This section provides guidance to help nurture effective community engagement relationships. It is not an exhaustive list, but highlights important issues that deserve careful attention.
Pledge to work in a genuine and locally appropriate way - and mean it!
Remember that community engagement is about walking not parachuting! It is about working together; building the capacity of a local community to develop itself and the capacity of a major Authority to relate. It is not about dropping in and dropping out!
Take time to look beyond symptoms to causes and from causes to lasting solutions
Use locally agreed aims to create focus that can produce results ~ Don’t try and do everything at once!
Create agreed outcomes, milestones and targets
Consider what success means. Does success for an Authority mean the same thing in a community?
Good relationships rely on emotions, thoughts and feelings being expressed in a variety of ways. Community Engagement relationships require similar opportunities if they are going to work
Meetings, Forums, Seminars or Conferences
Virtual Meetings – web discussion / interaction
E-mail, Letters, Fax
Phones including conference calls
SMS (Short Message Service) or text messaging
Celebrations, Events
Campaigns
Find safe, accessible venues in which people feel comfortable
Be sensitive to personal and cultural issues
Consider transport, childcare, shift workers, the weather!
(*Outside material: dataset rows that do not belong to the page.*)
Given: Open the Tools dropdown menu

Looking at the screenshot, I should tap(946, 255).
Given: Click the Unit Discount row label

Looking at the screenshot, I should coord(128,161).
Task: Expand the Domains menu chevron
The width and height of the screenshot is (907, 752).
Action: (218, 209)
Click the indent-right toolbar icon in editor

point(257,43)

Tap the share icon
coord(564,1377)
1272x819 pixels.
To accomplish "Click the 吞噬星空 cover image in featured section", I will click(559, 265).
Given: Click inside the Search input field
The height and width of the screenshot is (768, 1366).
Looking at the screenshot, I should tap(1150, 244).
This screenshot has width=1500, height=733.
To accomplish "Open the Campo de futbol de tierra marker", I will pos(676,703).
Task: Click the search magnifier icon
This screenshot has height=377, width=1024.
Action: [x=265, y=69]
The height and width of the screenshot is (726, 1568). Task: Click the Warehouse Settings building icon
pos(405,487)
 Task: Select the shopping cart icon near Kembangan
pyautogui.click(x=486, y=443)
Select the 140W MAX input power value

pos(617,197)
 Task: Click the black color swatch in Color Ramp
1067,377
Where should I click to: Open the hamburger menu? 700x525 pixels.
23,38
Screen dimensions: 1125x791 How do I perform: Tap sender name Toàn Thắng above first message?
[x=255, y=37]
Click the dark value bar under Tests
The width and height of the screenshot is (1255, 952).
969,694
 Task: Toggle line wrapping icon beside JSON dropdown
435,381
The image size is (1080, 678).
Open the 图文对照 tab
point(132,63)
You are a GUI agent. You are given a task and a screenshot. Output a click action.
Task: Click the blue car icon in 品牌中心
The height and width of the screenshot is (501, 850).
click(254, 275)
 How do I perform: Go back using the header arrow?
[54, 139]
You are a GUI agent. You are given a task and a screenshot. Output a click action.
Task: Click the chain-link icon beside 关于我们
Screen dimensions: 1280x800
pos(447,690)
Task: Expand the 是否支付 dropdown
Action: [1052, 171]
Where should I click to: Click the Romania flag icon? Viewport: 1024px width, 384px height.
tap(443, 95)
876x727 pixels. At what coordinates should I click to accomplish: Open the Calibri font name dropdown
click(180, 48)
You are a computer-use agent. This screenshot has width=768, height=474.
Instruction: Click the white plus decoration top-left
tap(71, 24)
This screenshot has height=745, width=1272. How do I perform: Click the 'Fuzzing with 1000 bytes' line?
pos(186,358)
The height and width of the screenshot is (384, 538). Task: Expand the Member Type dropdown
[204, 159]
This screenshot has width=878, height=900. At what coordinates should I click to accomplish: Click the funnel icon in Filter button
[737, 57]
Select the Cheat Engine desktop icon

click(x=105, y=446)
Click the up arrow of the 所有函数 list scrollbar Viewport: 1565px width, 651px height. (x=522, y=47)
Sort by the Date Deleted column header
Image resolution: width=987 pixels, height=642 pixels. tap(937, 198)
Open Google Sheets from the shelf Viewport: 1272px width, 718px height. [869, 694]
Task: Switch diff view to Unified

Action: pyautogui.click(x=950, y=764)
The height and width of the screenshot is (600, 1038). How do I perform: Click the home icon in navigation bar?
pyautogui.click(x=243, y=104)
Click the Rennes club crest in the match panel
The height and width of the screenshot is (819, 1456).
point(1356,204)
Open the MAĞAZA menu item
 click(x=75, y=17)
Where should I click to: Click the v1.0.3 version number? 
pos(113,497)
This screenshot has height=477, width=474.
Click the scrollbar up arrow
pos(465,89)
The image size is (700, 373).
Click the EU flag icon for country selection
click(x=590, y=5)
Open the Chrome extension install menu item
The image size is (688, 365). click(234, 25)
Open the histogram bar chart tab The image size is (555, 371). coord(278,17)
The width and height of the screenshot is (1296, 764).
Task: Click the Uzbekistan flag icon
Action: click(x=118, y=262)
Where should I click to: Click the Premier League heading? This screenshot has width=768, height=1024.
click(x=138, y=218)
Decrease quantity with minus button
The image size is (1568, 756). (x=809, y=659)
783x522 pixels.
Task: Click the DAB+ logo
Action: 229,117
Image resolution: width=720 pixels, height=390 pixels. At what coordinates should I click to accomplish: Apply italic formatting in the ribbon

Remember places may not be neutral. A venue may create unhelpful power shifts or difficult memories
Use ‘friendly’ options for communication, be flexible about times, keep things simple and effective.
Recognise the range of local interests, experience, groups and concerns that may be present
Recognise that relationships require patience, understanding and trust
Be aware of personal, political, cultural and professional anxieties.
Make representation and leadership meaningful
Don’t promise more than can be delivered
Don’t say maybe when you should say no
Don’t waffle
Handle Politics and politics sensitively
Create meaningful relationships; ensure that appropriate funding, help and advice are available in proportion to overall resources
Remember that not everyone will like everyone else! People don’t have to get on personally to get things done professionally
Remember that some will be trying to sabotage the process. The media is often used as a potent weapon.
Invite potentially-excluded groups
Use personal invitations, provide transport, protect the vulnerable
Ensure that meetings are well facilitated encouraging the quiet voices to be heard
Create opportunities to build confidence
- Encourage all round involvement and mutual support
Listen, feel, watch, sense
Avoid patronizing language – show courtesy and warmth
Simplify messages for non-specialist audiences Technical Officers are sometimes good at using incomprehensible terms and poor at ‘reading’ community feelings
Produce jargon free documents
Simplify procedures, put people at ease
Use language that unites rather than divides. Think of ‘everyone working together’ rather than ‘you and your problem’
Work together to handle the media
Be open about what can and cannot be changed
- Provide information about what is going on, timetables and plans
Effective community engagement considers a myriad of small but significant practical needs from providing the right food to thinking about seating arrangements; from remembering the kettle to cleaning up for the next group. Oh and don’t forget to turn off your mobile phone!
Be alert, don’t do everything yourself, get everyone involved in looking after each other
Remember Health and Safety issues – not forgetting your own.